I still think this is true—these are potentially dangerous capabilities—but I also think these capabilities are being developed outside of cooperative AI. I think the right framing of cooperative AI is less as a field pushing capabilities forward in each of these areas, and more as an initiative to study these emerging capabilities and to work on achieving differential development in this area. What we need is to understand how we can promote beneficial cooperation while suppressing harmful tendencies and dynamics. There is clearly cause to be extremely cautious with this, and I think it’s important to recognize the components of cooperative intelligence as dual-use capabilities.

My current model of how cooperative AI fits into the AI safety landscape

As cooperative AI is an emerging field the boundaries towards and overlaps with other fields are not yet well established. Below I share my current model of how I understand cooperative AI to fit in the wider landscape—note though that this is very much subject to change, and I would very much appreciate counter-suggestions and challenges in comments!

My current model of how cooperative AI fits into the AI safety landscape
  • I here use “beneficial AI” to denote all work on AI that aims to make the world better.

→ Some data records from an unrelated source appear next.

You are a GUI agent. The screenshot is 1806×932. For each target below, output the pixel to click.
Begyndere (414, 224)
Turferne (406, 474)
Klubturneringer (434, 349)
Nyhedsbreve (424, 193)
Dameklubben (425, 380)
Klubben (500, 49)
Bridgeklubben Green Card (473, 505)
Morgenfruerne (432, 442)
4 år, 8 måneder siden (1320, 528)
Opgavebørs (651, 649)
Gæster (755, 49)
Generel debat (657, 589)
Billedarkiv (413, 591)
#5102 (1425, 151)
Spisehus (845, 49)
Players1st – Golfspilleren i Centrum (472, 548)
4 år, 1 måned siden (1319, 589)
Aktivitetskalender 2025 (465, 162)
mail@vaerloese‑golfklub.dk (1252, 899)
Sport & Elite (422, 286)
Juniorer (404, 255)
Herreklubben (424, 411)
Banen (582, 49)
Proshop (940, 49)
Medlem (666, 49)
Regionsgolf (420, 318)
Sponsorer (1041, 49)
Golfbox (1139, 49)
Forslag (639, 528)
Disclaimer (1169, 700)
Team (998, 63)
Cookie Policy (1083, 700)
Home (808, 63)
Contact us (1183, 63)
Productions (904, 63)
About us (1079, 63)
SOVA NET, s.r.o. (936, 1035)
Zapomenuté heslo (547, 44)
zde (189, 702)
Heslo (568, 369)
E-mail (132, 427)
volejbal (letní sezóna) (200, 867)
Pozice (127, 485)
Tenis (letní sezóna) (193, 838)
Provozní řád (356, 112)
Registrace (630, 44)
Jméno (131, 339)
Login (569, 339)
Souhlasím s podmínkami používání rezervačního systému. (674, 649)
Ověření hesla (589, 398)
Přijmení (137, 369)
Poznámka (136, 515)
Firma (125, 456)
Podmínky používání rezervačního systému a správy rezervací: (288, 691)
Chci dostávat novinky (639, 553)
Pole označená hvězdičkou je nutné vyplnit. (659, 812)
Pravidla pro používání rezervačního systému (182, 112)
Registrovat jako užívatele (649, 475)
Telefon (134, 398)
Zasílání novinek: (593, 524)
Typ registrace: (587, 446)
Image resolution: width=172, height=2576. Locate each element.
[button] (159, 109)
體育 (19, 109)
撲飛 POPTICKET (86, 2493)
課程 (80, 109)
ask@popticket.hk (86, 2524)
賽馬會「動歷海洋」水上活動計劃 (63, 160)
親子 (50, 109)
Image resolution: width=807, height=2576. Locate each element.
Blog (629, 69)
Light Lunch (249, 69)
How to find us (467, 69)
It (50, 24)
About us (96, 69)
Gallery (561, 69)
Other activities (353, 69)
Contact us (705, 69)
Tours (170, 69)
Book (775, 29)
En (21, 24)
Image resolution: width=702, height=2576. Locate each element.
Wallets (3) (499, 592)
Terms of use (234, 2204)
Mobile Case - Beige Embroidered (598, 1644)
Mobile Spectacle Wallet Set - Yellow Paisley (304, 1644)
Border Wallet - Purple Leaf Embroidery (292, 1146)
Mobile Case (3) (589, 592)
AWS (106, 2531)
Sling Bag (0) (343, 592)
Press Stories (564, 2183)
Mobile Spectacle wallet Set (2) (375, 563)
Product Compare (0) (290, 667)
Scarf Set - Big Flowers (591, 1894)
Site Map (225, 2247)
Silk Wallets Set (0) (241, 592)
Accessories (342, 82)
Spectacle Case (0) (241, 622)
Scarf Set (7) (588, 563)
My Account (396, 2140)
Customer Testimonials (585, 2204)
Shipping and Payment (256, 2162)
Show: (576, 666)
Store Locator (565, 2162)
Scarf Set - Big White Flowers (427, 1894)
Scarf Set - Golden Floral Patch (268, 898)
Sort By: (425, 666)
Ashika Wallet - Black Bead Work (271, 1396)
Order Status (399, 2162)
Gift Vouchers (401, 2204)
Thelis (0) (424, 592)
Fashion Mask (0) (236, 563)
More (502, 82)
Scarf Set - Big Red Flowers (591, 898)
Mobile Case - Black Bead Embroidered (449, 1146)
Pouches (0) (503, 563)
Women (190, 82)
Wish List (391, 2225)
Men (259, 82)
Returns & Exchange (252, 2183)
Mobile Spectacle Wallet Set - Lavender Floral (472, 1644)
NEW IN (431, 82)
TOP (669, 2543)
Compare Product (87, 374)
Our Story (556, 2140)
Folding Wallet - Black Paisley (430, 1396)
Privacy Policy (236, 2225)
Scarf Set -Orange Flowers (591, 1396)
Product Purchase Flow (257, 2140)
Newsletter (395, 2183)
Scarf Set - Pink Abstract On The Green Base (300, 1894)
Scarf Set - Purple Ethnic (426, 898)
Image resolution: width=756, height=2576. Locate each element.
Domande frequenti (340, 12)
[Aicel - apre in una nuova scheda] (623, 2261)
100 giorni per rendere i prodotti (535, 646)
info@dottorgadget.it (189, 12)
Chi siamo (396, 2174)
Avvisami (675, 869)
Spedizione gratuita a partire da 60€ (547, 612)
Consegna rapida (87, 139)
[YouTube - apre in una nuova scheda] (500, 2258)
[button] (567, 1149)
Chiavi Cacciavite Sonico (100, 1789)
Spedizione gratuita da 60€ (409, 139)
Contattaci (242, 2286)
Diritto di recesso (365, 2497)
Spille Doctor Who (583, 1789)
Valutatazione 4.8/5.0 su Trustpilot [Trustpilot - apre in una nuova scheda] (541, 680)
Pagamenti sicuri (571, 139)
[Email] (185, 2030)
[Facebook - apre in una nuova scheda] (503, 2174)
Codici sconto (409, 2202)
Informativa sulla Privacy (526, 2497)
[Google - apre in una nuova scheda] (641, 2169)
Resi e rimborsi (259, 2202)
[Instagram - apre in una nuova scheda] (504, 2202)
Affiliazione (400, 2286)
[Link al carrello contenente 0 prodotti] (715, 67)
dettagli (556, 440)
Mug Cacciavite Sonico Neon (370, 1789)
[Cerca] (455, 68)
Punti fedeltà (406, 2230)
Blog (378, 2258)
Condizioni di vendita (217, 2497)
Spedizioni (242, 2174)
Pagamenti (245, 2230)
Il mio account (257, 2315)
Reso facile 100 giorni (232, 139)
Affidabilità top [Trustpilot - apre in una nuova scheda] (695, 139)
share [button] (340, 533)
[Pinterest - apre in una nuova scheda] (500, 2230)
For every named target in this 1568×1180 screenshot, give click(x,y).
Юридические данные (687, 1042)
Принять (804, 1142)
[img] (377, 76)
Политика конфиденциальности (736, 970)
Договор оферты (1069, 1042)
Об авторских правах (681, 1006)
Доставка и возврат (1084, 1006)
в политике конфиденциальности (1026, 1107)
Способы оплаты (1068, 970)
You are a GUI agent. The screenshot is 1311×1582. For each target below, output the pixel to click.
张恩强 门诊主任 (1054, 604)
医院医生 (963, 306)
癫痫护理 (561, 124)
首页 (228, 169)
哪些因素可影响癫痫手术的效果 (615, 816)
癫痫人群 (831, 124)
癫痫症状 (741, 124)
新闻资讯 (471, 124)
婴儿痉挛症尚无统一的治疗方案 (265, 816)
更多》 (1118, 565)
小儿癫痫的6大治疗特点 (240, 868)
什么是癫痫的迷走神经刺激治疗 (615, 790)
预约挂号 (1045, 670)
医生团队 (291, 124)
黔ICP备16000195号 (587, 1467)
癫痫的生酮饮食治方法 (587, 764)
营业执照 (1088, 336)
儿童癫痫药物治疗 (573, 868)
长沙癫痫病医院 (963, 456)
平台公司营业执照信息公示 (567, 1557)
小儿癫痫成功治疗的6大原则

  • I see “AI safety” as a subfield of beneficial AI that aims to ensure that powerful AI systems do not cause catastrophic harm

  • I see “AI alignment” as a subfield of AI safety that aims to ensure that powerful AI systems do not pursue goals that are bad for humanity

  • I think of “multipolar safety” as another subfield of AI safety, separate from AI alignment

  • I am somewhat uncertain about what falls under “AI ethics”—my tentative framing is that it is about ensuring that AI systems are fair and inclusive, and that there is some overlap between this and AI safety

What Cooperative AI is not (in my current model):

  • Most work on AI ethics is not cooperative AI: e.g. detecting and removing bias in AI systems

  • Most work on beneficial AI is not cooperative AI: e.g. using AI tools to improve areas such as healthcare, agriculture, education

  • While work on alignment is often relevant for cooperative AI, AI alignment of one system to one set of values is not cooperative AI

  • AI safety includes work that is neither alignment nor cooperative AI, for example work that deals with harm caused by malicious use of AI systems

What Cooperative AI is (in my current model):

  • Multipolar safety is a subset of cooperative AI: Everything that is to do with preventing serious harm arising from a dynamic with multiple very powerful (potentially superhuman) AI systems in the world

  • Cooperative AI includes aspects of AI safety that is not necessarily related to the most powerful systems (and therefore outside of “multipolar safety”), as catastrophically harmful dynamics could occur even with more limited systems

  • Cooperative AI also includes aspects of beneficial AI outside of AI safety that is about realising the positive potential of advanced AI to provide solutions for large-scale cooperation among humans. To count as cooperative AI in my mind, such work should be about improving the general capabilities of AI systems for solving cooperation problems (though a specific use case might be used for testing and demonstration).

What I am still very uncertain about:

  • What (if any) is the overlap of cooperative AI, AI ethics, and AI safety? Perhaps preventing catastrophic harm that is somehow tied to failures of fairness or inclusion?

  • What (if any) is the overlap of AI ethics and cooperative AI, outside of AI safety? Perhaps some work on preference aggregation and AI enabled improvements to fair governance systems?